Pioggia di novembre anche nel diario: “La strada era bagnata e dai balconi e dai tetti ancora gocciolavano i residui della pioggia che era caduta per tutto il giorno e che ora stava concedendo una pausa alle fogne esauste, ai muri, alle cose, alle case e alle strade, imploranti una tregua a quel diluvio novembrino incessante e funesto, presago di sventure, gonfio d’angosce”. Mi piace il ritmo di questa prosa, in tutto il romanzo c’è ritmo anche quando sembra non accada molto. Se fosse una musica, sarebbe jazz e “il jazz è sempre stato come il tipo d’uomo con cui non vorreste far uscire vostra figlia” (Duke Ellington). Ecco, non vorrei far leggere questo romanzo a mia figlia, almeno finché Viola non avrà compiuto 22 anni! Non è un libro per tutti, lo consiglio solo a un pubblico adulto e vaccinato (la lettura dei quotidiani italiani potrebbe bastare come vaccino… chi riesce a dormire senza ansiolitici dopo aver letto certe cose non ha senso si scandalizzi per i baccanali di Cacastrappa, ma le scene di sesso sono effettivamente parecchio spinte e la sensibilità di molti, di molte soprattutto, potrebbe esserne turbata oltre misura).

L’autore, che conoscevo come Woland ai tempi del primo blog, ormai è un amico, non solo un contatto di facebook, anche se non ci siamo mai incontrati face to face. Mi aveva colpita moltissimo il suo primo libro, “Racconti bastardi”. Colpita e affondata. Non avevo letto niente di più spietato e preciso.
Di “Più nero che qui” avevo acquistato una copia tramite ibs, prima di sapere che Antonio me ne avrebbe mandata in dono una con dedica.

Dedica di Antonio
L’altra copia del romanzo è ora in viaggio per Milano, dove spero sia gradita all’angelo briaho.
Non lo consiglio alle signorine perbene, agli amanti dei neomelodici, a chi cerca una lettura di conforto, agli stomaci delicati.
Non lo consiglio neanche a chi cerchi nello scrittore meridionale il pamphlet di denuncia dei mali locali.
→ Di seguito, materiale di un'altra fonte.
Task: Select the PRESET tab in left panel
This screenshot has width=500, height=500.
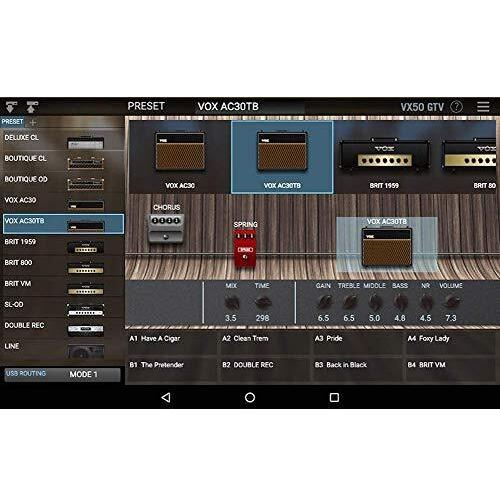Action: 12,122
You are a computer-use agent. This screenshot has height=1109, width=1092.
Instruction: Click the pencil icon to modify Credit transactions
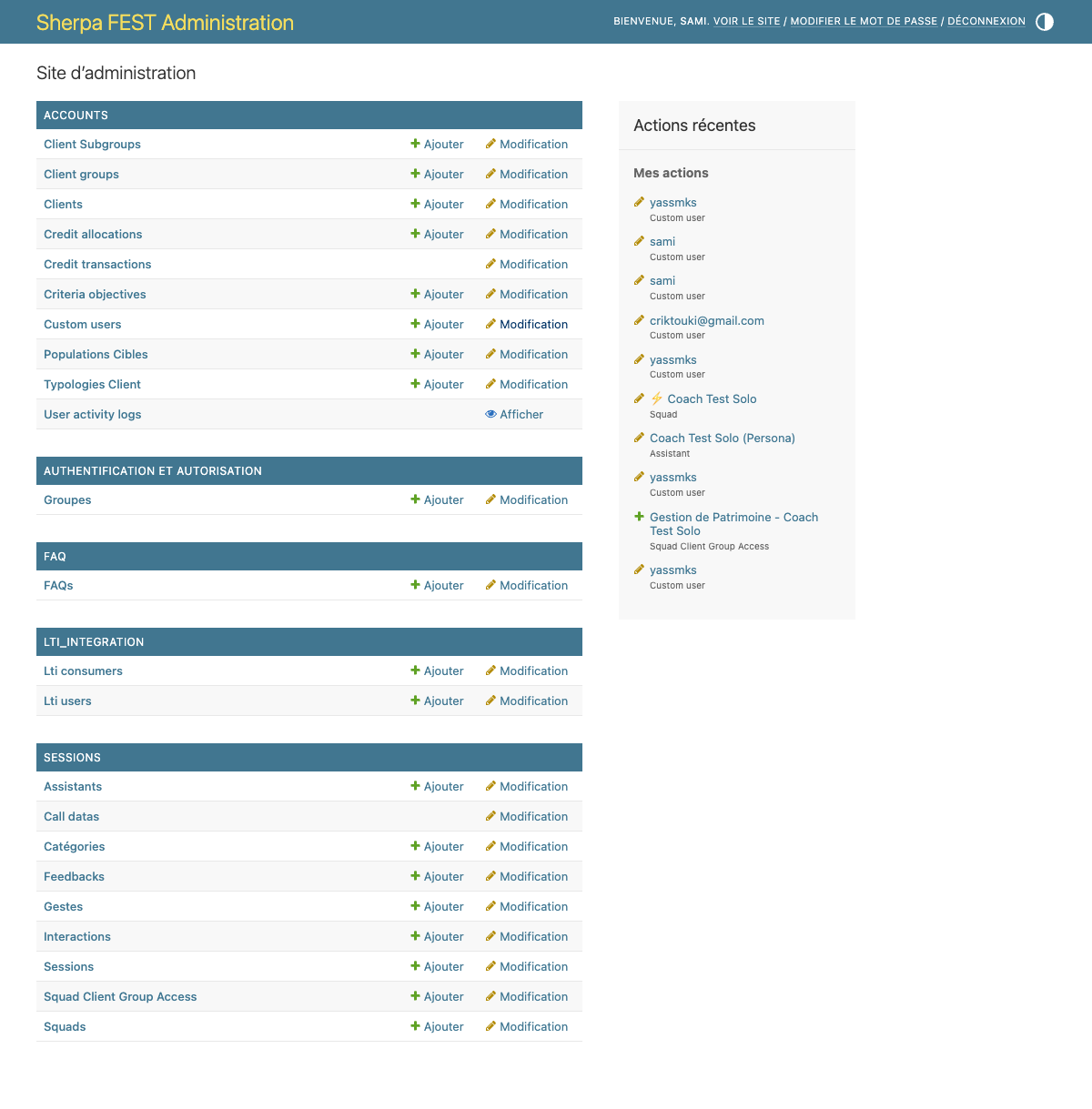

In un certo senso la denuncia c’è, ma non particolare, non legata a quella terra cui pure Antonio Giugliano dedica il suo ultimo lavoro.

più nero che qui dedica alla terra dei fuochi

Cacastreppa può essere Napoli, può essere l’Italia intera, ma questo è un romanzo. Forte, cupo, grottesco, appassionato, non privo di divertimento, carico di sofferenza, alleggerito solo dall’ironia e dal piacere di leggere chi narra per bisogno di scrivere.
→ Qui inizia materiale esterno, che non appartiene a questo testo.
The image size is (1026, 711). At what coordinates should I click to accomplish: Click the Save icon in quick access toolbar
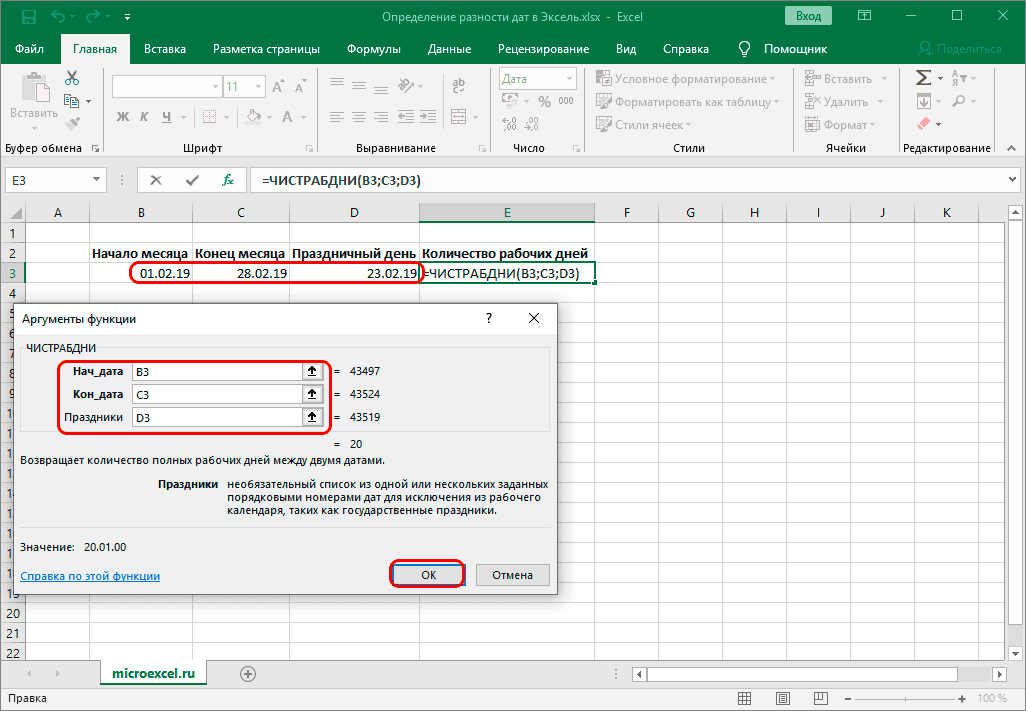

Chiudo con due citazioni brevi. E fuori contesto funzionano lo stesso, mi pare.

“… le contorsioni della psiche femminile sono un groviglio che s’imbroglia ogni mattina”
(confermo)

“Eccoci là. Noi. Eravamo due innamorati e basta, niente di più e niente di meno. Il che equivale a dire che eravamo due disadatti. Perché l’unica cosa che so, dell’amore, è che non è di questo mondo e gli innamorati sono, in quell’attimo che dura l’amore, creature ultramondane, ultramarine, ultracelesti”

Ecco, il vantaggio di conoscere l’autore è che puoi chiedergli qualsiasi cosa appena finito di leggere il suo libro. Quel “disadatti” mi suonava strano lì per lì, pensavo addirittura a un refuso per “disadattati”… e glielo ho detto in messaggeria di facebook. Ecco la risposta: ” No, disadatti è proprio voluto. Non ti piacerà, ma è il termine che ho usato apposta. Disadattati implica una coercizione, una costrizione all’adattarsi alla vita. Disadatti è una ribellione all’adattarsi”

Una ribellione a farsi attaccare l’anello di ferro al naso. E pure le briglie che si usano per altri animali, anche i cavalli un tempo venivano legati con la cavezza a quel tipo di anello di ferro infisso nel muro. Non andavano al macello, finché correvano, finché servivano, ma non erano liberi, erano molto adatti e adattati.